Frank O'Donnell
Today, there are around 45 million blind people in the world and another 135 million with limited vision. The prevalence of blindness in the world’s poorest countries is as high as 1.5 per 1,000 children, compared with 0.3 per 1,000 in countries such as the UK. Every 5 seconds, another person goes blind. A child goes blind every minute. By 2020, the World Health Organization predicts that, if not tackled, these statistics will have doubled. In the developing world, blindness often leads to loss of independence, poverty and even death.
The positive news is that 80 per cent of the world's blindness is avoidable and prevention and treatment of vision loss are among the most cost-effective and successful of all health interventions. That is the focus of the work of the charity organisation Sight Savers International, which has been working all over the world on vision-related issues from sight restoration in Bangladesh to efforts to help the irreversibly blind in Africa.
Sight Savers helps children and adults who are irreversibly blind.
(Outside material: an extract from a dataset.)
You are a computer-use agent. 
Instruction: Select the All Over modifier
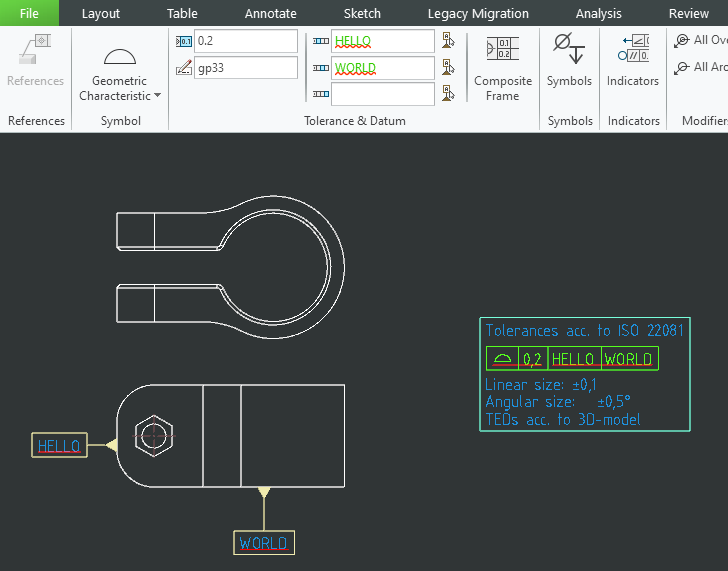click(x=700, y=40)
Around 90 per cent of blind children do not attend school, leaving them dependent on their families. In countries like Kenya, Sight Savers is helping such children attend mainstream schools, a key to giving them an economic future and overcoming discrimination.
Sight Savers International was formed in the early 1950s by Sir John Wilson with the aim of helping more people in the world’s poorest countries to see again. It was originally known as the Royal Commonwealth Society for the Blind. The charity extended its work in Africa to India and Pakistan in the 1960s, setting up eye camps that treated thousands of people. In the 1970s the focus shifted to setting up permanent eye hospitals that are available year-round and to training eye doctors in developing countries. There are also extensive screening programmes aimed at catching eye problems early.
Sight Savers was integral to the launch of Vision 2020, a global initiative that aims to eliminate avoidable blindness by 2020. It now operates in 32 countries across the world and last year helped restore sight to 234,000 people and treated more than 12 million people for potentially blinding conditions.